━━ Exercise data ━━
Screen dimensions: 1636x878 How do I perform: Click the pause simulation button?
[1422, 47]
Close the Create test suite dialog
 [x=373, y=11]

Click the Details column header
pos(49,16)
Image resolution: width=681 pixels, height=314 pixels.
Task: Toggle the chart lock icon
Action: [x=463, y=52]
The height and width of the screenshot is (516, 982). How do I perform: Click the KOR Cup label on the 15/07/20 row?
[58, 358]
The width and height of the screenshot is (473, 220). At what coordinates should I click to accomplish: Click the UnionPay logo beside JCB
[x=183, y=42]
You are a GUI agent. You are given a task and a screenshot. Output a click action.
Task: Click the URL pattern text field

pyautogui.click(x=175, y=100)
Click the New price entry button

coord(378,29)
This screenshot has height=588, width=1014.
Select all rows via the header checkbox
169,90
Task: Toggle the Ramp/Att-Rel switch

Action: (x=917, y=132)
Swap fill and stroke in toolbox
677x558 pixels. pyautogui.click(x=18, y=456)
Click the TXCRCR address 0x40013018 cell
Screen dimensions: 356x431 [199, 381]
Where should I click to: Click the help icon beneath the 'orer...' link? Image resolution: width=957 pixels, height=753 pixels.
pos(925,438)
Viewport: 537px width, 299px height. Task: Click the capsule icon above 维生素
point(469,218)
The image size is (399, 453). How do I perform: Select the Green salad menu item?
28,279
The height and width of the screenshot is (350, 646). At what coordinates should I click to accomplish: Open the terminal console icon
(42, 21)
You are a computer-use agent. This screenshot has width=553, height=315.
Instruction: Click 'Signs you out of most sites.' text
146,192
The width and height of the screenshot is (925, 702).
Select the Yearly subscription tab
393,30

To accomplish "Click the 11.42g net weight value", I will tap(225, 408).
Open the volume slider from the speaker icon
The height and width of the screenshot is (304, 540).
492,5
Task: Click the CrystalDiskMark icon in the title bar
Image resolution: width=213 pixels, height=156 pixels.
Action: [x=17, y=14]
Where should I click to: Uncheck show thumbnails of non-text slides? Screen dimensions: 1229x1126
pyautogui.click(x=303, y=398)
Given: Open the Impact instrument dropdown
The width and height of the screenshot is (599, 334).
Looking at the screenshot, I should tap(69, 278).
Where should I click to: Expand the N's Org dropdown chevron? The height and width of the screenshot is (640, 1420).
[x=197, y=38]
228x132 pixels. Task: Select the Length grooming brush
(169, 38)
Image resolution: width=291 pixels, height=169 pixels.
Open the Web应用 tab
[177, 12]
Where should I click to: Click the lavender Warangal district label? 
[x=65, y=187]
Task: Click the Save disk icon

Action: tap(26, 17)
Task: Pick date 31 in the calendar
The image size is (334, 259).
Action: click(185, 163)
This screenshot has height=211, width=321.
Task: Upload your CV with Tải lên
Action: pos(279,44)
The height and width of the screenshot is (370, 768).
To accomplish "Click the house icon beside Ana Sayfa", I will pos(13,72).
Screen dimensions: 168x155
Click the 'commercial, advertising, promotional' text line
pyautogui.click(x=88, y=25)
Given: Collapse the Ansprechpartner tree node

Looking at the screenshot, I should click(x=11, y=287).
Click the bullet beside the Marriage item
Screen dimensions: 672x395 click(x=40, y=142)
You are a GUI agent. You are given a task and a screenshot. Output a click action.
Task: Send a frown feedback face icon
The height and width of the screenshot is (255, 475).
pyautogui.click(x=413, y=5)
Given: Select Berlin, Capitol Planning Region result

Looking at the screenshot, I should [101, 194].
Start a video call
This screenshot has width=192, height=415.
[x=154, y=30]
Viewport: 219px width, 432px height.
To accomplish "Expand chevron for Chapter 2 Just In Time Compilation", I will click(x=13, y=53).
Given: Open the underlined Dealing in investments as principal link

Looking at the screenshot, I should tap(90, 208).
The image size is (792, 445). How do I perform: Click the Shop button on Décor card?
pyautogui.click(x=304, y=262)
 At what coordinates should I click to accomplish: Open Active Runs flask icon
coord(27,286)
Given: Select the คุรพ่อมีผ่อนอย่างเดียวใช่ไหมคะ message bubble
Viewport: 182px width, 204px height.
━━━
## Assignment
Transcribe every entry exactly.

## Result
Screen dimensions: 1636x878 How do I perform: Click the pause simulation button?
[1422, 47]
Close the Create test suite dialog
 [x=373, y=11]

Click the Details column header
pos(49,16)
Image resolution: width=681 pixels, height=314 pixels.
Task: Toggle the chart lock icon
Action: [x=463, y=52]
The height and width of the screenshot is (516, 982). How do I perform: Click the KOR Cup label on the 15/07/20 row?
[58, 358]
The width and height of the screenshot is (473, 220). At what coordinates should I click to accomplish: Click the UnionPay logo beside JCB
[x=183, y=42]
You are a GUI agent. You are given a task and a screenshot. Output a click action.
Task: Click the URL pattern text field

pyautogui.click(x=175, y=100)
Click the New price entry button

coord(378,29)
This screenshot has height=588, width=1014.
Select all rows via the header checkbox
169,90
Task: Toggle the Ramp/Att-Rel switch

Action: (x=917, y=132)
Swap fill and stroke in toolbox
677x558 pixels. pyautogui.click(x=18, y=456)
Click the TXCRCR address 0x40013018 cell
Screen dimensions: 356x431 [199, 381]
Where should I click to: Click the help icon beneath the 'orer...' link? Image resolution: width=957 pixels, height=753 pixels.
pos(925,438)
Viewport: 537px width, 299px height. Task: Click the capsule icon above 维生素
point(469,218)
The image size is (399, 453). How do I perform: Select the Green salad menu item?
28,279
The height and width of the screenshot is (350, 646). At what coordinates should I click to accomplish: Open the terminal console icon
(42, 21)
You are a computer-use agent. This screenshot has width=553, height=315.
Instruction: Click 'Signs you out of most sites.' text
146,192
The width and height of the screenshot is (925, 702).
Select the Yearly subscription tab
393,30

To accomplish "Click the 11.42g net weight value", I will tap(225, 408).
Open the volume slider from the speaker icon
The height and width of the screenshot is (304, 540).
492,5
Task: Click the CrystalDiskMark icon in the title bar
Image resolution: width=213 pixels, height=156 pixels.
Action: [x=17, y=14]
Where should I click to: Uncheck show thumbnails of non-text slides? Screen dimensions: 1229x1126
pyautogui.click(x=303, y=398)
Given: Open the Impact instrument dropdown
The width and height of the screenshot is (599, 334).
Looking at the screenshot, I should tap(69, 278).
Where should I click to: Expand the N's Org dropdown chevron? The height and width of the screenshot is (640, 1420).
[x=197, y=38]
228x132 pixels. Task: Select the Length grooming brush
(169, 38)
Image resolution: width=291 pixels, height=169 pixels.
Open the Web应用 tab
[177, 12]
Where should I click to: Click the lavender Warangal district label? 
[x=65, y=187]
Task: Click the Save disk icon

Action: tap(26, 17)
Task: Pick date 31 in the calendar
The image size is (334, 259).
Action: click(185, 163)
This screenshot has height=211, width=321.
Task: Upload your CV with Tải lên
Action: pos(279,44)
The height and width of the screenshot is (370, 768).
To accomplish "Click the house icon beside Ana Sayfa", I will pos(13,72).
Screen dimensions: 168x155
Click the 'commercial, advertising, promotional' text line
pyautogui.click(x=88, y=25)
Given: Collapse the Ansprechpartner tree node

Looking at the screenshot, I should click(x=11, y=287).
Click the bullet beside the Marriage item
Screen dimensions: 672x395 click(x=40, y=142)
You are a GUI agent. You are given a task and a screenshot. Output a click action.
Task: Send a frown feedback face icon
The height and width of the screenshot is (255, 475).
pyautogui.click(x=413, y=5)
Given: Select Berlin, Capitol Planning Region result

Looking at the screenshot, I should [101, 194].
Start a video call
This screenshot has width=192, height=415.
[x=154, y=30]
Viewport: 219px width, 432px height.
To accomplish "Expand chevron for Chapter 2 Just In Time Compilation", I will click(x=13, y=53).
Given: Open the underlined Dealing in investments as principal link

Looking at the screenshot, I should tap(90, 208).
The image size is (792, 445). How do I perform: Click the Shop button on Décor card?
pyautogui.click(x=304, y=262)
 At what coordinates should I click to accomplish: Open Active Runs flask icon
coord(27,286)
Given: Select the คุรพ่อมีผ่อนอย่างเดียวใช่ไหมคะ message bubble
Viewport: 182px width, 204px height.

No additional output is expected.